It’s not all toilet paper and hand sanitizer, you know.

 

Photo by JESHOOTS.COM on Unsplash

Today I reluctantly rose from bed, put some mismatched clothes on my body and headed out. The roads were unusually empty. Stopping at my neighborhood grocery store, I parked and hopped out of the driver’s seat.

Behind me I heard, “Hey! Is anyone coming?”

Assuming this was not directed at me, I leaned into my car to grab my wallet and heard again, more insistently this time, “HEY! Is anyone coming?”

Realizing this was in fact directed at me, I whipped around to see a man in a very new and very shiny cherry red Mustang. He pointed as if to show me that he couldn’t see around the large Amazon delivery van that was parked next to him, and was wary of backing out in the tightly packed parking lot.

“Oh sorry,” I said, and turned to look, the morning sun blinding me as I did.

Shielding my eyes and with a pirate’s squint I said, “Yeah, it’s okay, come on back.” I stood there waving my hand and muttering encouragement while he maneuvered his pretty vehicle through the obstacles. “Yep, keep coming. Yep, you’re good.”

Finally, the driver straightened out the wheel and put it in drive. While pulling away he yelled out the window, “Thank you! I love you!” revved the engine, and was gone.

I stood there for a minute with a perplexed look on my face.

Then laughed.

Then went inside the store. Chicken salad was my goal.

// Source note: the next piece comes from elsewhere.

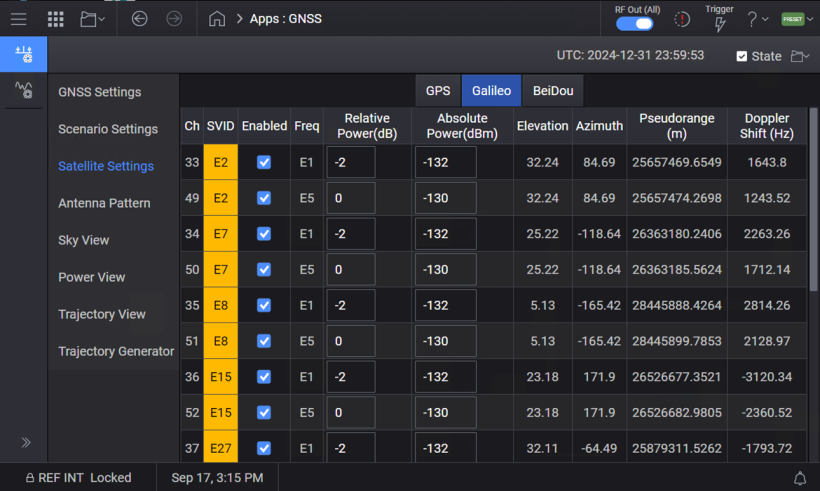The image size is (820, 491).
Task: Open Sky View settings page
Action: [x=84, y=240]
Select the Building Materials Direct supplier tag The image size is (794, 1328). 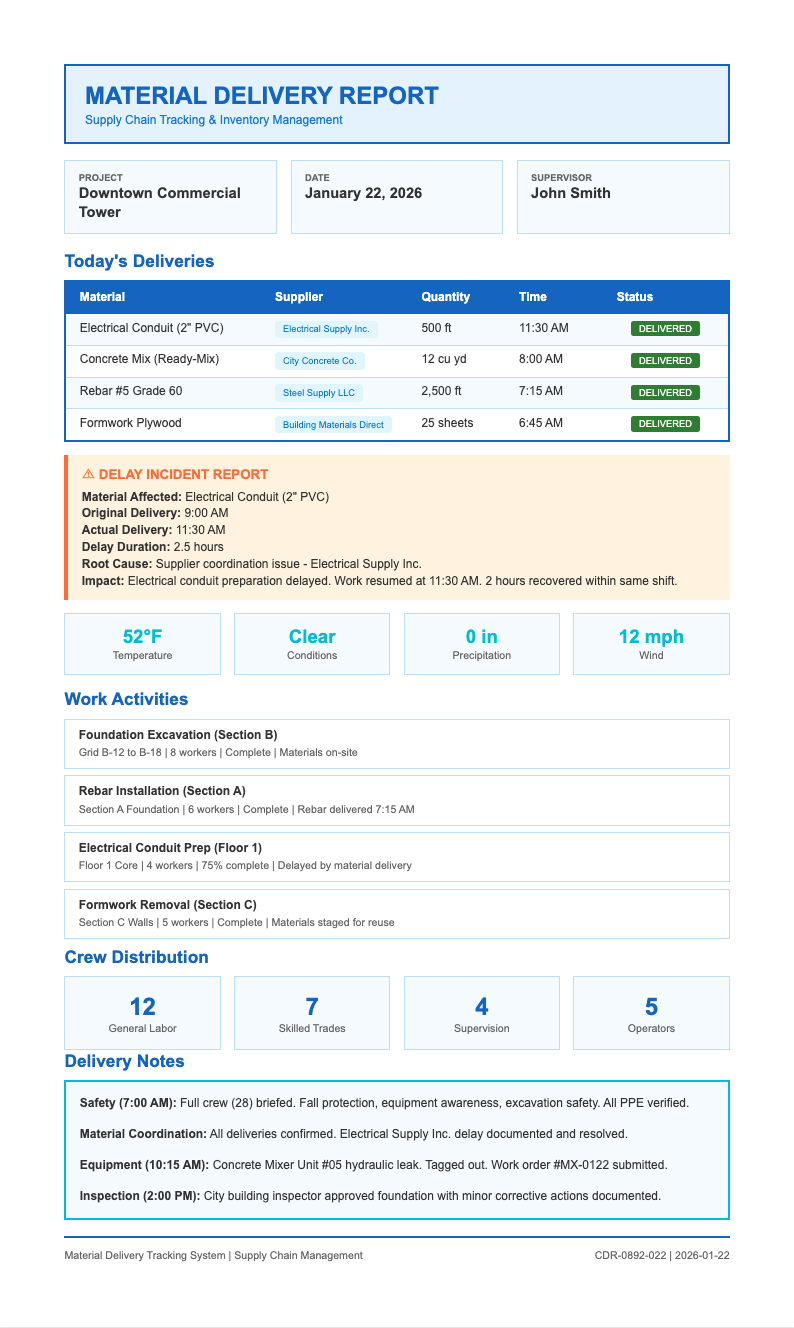[333, 425]
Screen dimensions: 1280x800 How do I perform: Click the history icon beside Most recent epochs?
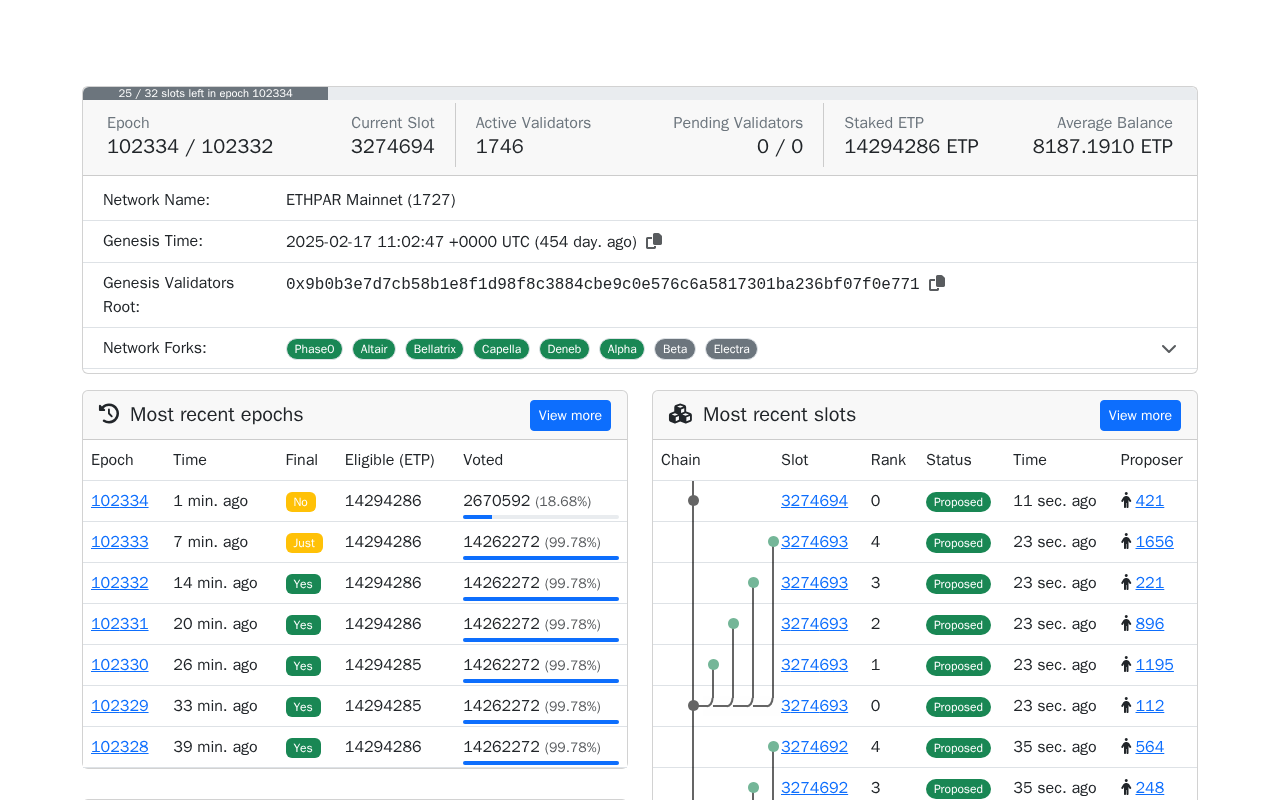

Photo by Nicola Fioravanti on Unsplash

The encounter and the sentiment stuck with me. I could easily write it off as a funny but odd human moment often found in city living. One of those “See, people aren’t so bad” kind of thoughts.

Inside the store, I walked down the toilet paper aisle (the most express way to the deli counter) and saw boxes stacked up. I saw my fellow citizens wearing face masks. I sneezed into my elbow.

While washing my hands for the umpteenth time today, I realized that a funny brief moment of human compassion had all the more resonance today. Right now.

It’s easy to separate: me vs them, you vs me, us against them all, but times of crises have a funny way of bringing people closer.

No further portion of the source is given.